Late Stevens

Reading BJ Leggett's excellent (& nice & short) Late Stevens. I really liked one of his earlier books, Wallace Stevens and Poetic Theory. He has a way of correcting (gently) the Stevens big shots, Bloom & Vendler et al.

Stevens, in a statement on "Auroras of Autumn" : "There are many poems relating to the interactions between reality and imagination, which are to be regarded as marginal to the central theme... [which is] the possibility of a supreme fiction, recognized as a fiction, in which men could propose to themselves a fulfillment." (quoted by Leggett on p.1). & from the epigraph to 1st chapter : "The exquisite truth is to know that it is a fiction and that you believe in it willingly." (from Stevens' Adagia)

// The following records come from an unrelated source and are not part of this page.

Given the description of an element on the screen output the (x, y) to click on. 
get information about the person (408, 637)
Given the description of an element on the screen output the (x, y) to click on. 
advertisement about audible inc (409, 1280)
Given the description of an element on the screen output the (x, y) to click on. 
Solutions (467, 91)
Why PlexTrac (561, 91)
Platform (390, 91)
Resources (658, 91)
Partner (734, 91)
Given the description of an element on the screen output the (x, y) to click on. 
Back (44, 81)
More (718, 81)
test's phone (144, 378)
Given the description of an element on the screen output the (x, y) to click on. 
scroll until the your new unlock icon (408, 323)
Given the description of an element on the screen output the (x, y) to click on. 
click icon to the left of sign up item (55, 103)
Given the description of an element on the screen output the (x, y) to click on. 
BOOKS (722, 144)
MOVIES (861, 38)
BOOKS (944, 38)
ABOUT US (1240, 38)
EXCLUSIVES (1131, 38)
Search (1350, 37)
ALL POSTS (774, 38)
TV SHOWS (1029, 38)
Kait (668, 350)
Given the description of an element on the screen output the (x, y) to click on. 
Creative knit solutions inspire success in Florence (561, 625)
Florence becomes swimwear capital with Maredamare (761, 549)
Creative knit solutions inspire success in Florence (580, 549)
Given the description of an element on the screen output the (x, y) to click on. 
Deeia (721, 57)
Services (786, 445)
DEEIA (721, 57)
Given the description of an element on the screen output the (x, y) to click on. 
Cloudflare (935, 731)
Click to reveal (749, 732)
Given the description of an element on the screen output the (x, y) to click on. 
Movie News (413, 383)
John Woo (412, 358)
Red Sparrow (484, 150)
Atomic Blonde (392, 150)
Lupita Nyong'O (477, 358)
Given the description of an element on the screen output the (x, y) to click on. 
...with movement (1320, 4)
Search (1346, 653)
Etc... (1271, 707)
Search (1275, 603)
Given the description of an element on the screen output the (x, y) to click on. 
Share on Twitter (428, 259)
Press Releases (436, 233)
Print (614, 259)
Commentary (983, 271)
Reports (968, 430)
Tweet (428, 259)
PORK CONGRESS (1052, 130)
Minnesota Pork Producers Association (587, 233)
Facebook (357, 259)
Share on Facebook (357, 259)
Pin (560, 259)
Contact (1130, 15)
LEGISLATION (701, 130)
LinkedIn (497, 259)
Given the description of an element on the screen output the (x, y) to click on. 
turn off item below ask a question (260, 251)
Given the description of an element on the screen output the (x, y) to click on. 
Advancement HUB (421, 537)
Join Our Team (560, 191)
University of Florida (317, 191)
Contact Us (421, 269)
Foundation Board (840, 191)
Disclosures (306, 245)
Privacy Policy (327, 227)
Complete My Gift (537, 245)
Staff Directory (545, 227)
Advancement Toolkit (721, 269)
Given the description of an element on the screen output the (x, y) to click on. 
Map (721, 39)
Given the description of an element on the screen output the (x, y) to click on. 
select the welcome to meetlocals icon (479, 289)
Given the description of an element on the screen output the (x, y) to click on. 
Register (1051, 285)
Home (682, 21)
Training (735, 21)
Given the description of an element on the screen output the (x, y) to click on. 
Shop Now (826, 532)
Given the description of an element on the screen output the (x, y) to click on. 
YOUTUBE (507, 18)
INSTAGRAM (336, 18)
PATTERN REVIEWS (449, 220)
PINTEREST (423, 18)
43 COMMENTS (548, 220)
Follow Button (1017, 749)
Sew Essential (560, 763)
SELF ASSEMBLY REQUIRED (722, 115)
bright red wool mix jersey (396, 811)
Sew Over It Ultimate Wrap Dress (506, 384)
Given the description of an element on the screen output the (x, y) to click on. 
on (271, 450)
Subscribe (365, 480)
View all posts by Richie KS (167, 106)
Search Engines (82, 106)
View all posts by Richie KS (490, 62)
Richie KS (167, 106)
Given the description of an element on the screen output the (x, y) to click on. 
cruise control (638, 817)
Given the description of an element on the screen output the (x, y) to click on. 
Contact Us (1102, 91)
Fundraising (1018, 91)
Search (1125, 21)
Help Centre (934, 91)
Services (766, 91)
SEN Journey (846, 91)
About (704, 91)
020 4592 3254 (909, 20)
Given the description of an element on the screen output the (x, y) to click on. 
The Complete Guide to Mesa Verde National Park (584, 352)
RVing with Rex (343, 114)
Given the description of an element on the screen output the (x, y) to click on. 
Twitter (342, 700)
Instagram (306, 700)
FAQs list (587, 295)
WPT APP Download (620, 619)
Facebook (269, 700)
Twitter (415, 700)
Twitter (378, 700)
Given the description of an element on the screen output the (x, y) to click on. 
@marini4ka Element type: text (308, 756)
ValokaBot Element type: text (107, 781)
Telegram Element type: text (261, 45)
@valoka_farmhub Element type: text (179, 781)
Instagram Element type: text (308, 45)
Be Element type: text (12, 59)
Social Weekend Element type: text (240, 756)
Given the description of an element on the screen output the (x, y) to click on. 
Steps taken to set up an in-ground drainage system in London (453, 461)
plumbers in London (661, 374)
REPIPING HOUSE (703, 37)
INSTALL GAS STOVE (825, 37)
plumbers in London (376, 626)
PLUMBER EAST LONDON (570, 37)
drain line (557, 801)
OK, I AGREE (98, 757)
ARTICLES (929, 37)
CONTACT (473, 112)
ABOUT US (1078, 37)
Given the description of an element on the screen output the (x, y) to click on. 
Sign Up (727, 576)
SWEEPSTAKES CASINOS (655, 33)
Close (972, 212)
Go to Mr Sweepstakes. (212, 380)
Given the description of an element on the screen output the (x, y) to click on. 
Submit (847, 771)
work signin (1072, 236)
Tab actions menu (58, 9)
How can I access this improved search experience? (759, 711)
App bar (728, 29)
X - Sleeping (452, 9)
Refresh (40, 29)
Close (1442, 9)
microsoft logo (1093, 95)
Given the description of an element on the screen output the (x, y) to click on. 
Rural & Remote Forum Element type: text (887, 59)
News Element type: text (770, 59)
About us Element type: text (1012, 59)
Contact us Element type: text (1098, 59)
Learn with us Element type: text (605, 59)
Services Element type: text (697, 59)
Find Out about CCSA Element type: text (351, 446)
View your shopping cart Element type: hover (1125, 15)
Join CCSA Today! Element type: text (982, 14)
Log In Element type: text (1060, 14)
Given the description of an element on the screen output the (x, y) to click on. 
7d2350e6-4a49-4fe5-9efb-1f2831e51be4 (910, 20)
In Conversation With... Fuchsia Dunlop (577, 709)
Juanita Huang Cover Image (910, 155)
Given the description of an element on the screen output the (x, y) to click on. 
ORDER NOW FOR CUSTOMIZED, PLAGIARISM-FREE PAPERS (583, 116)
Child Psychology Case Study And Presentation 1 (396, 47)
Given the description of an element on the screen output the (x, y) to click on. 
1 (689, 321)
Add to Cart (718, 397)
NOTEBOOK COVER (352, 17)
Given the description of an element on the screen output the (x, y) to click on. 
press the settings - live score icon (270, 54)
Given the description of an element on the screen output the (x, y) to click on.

Leggett's argument (which I'm just getting going with) is that many of Stevens' later poems (in The Rock, etc.) are intertextually aligned with "Notes Toward a Supreme Fiction" and other, earlier poems on this "central" theme. & (to paraphrase) Leggett summarizes Stevens' focus on this theme, as a meditation on the idea that the fiction of reality is the generating dream of an inhuman mind - sagacious, inventive, changing, unaccountable, inexplicable... yet - as an imagination - showing a likeness to our own imagination. Leggett attends closely to some lines in the opening poem in The Rock, "An Old Man Asleep" :

The two worlds are asleep, are sleeping, now.
A dumb sense possesses them in a kind of solemnity.

The self and the earth - your thoughts, your feelings,
Your beliefs and disbeliefs, your whole peculiar plot.

The redness of your reddish chestnut trees,
The river motion, the drowsy motion of the river R.

He shows how these lines imply that the river & the chestnut trees are the thoughts of one of the "two worlds" (the earth) - that is, that the things of the earth, the "outside", are fictions of a greater, "inhuman" dreamer; & the "two worlds" are mingled together here, ambiguously joined.

So it seems the "supreme fiction" is a new expression of a very old idea... of the fictiveness (the "made" quality) of reality.

1 comment:

Darryl said...

Stevens may express himself as if the world has its own mind, but this has not been my understanding of Stevens's thought since the point that he developed the notion of the supreme fiction. In fact, if there is one emphasis that I think is central for him it is that the experience of reality is utterly human, completely a product of the mind in the act of imagination. However much we may be tempted to find in him some vein of thought that suggests a kind of pantheism, it's not there.